Akure is the beautiful capital of Ondo-State in south-western Nigeria. Although this city hosts a majority of administrative and economic activities in the state and parades a more cosmopolitan outlook, there is no denying the fact that Akure is also a tourism hotbed yet to be exploited. The city’s over 400,000 residents are predominately Yoruba and characteristically hospitable. Unlike some other capital cities, Akure has easily navigable tarred road, beautiful landscape and a comeback ambience.
History records that Akure was established by one of the children of Oduduwa. The name of the city itself is significant as it tells the city’s history. Oral tradition holds that the sons of Oduduwa had migrated from Ile Ife at Ita Aje hoping to establish their own city. One of them had got to the location today called Akure where his bead (Akun) snapped. This he considered a sign from Olodumare (god) directing him to establish a city at the site. To snap in Yoruba means: re, while the bead the prince wore at the time is called: Akun. The name of the city thus came from the act of the bead snapping. Akun re (bead has snapped). Overtimes, a corrupt though convenient pronunciation emerged as Akure.

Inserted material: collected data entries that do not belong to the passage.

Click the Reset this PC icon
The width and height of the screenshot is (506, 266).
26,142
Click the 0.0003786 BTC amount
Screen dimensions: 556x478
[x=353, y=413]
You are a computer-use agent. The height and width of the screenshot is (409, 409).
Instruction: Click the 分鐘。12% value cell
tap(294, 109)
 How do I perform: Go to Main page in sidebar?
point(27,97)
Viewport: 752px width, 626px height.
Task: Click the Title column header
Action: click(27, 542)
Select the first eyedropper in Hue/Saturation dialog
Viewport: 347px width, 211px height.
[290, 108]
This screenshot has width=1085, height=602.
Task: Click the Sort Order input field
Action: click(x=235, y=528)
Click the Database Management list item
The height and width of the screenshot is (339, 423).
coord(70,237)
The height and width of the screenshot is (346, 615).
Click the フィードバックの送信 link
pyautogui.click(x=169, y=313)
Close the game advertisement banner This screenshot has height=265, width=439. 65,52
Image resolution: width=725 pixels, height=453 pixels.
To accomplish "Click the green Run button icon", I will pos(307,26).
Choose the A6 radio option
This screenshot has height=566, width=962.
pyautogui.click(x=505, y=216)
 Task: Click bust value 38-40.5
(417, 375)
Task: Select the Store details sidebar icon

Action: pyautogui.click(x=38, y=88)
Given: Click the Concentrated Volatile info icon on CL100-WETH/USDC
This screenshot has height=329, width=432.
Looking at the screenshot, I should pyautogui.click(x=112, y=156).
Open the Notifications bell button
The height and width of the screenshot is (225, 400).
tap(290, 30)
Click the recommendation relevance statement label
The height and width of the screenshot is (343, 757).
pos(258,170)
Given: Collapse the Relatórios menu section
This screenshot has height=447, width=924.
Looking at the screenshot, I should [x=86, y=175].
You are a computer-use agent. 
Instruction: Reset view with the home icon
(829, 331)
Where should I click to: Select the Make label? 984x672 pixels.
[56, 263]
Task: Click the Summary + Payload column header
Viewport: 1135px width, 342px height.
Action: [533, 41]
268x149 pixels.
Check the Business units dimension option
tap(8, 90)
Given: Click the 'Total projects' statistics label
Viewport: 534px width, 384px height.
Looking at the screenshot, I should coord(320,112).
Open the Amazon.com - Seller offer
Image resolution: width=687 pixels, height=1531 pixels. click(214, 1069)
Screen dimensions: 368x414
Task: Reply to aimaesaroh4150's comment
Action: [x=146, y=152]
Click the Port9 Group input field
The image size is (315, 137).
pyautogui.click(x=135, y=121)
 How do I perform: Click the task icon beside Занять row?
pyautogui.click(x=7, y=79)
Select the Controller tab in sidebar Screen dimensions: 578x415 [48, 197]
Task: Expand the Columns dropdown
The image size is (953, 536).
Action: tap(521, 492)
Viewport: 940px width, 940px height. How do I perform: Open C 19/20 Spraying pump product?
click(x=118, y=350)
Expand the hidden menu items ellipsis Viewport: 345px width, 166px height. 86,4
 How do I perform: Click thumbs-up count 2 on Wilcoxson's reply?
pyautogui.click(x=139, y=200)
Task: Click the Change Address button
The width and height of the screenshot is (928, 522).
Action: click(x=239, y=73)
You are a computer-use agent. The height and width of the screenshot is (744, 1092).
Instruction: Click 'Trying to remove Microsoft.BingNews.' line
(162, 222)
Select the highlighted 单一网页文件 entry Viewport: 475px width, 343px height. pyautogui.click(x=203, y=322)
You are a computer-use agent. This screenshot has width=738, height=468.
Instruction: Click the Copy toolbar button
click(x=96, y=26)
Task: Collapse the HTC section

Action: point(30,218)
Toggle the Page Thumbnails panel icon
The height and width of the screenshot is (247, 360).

Just as its name, the city is rich in history and offers an idle place to relax and have fun.
What really welcomes you to Akure is not just the signature signpost with “welcome to Akure” at the entry points; rather, it is a touch on the long stretch of road called the Oba-Adesida/Oyemekun road! You really cannot point out where the road starts or end, but while on it, you will have the real feel of Akure. There is an overhead bridge at the middle of the road, ensure you use it to have a good view of the city hub. By the right side of the bridge is the popular Oja Oba Market (King’s Market), here you can shop for almost everything you need. To the left of the bridge is the city mosque, for a predominantly Christian society, this mosque is big enough. There are in-house staff here who will gladly take you in on a guided tour especially if you are a Muslim. Close to the mosque is the Freedom Park. Political rallies and other public events hold here, when no event is on, the spot is used mainly as a car park. The Deji’s Palace is right opposite the Oba’s market. You must see this monument while in town; the statues and frescoes at the entrance bear tales of what is inside the palace. The Akure City hall and the Cultural Centre (Adegbemile) are popular spots for film shows during holidays. There is a gallery at the Cultural Centre where great Artworks are exhibited.
There are hotels and bars where you can find dishes both local and continental. Rice, beans and starch-rich food such as Eba (made from cassava flour locally called gari), Fufu (also made from cassava) and Amala (made from Yam or Cassava flour) are regularly available at many of the local eateries. However, the ideal local meal in Akure is Ọjọjọ. This food is made with water yam, grained and fried like a bean cake. Pakolo is another local delicacy made from water yam. The yam is washed and water is drained, before its wrapped in banana leaves and cooked. The cooked produce is then sliced and mixed with cooking stew. Egbidi, Pakere, Ekuru Ogbede and Owowo are other local meals.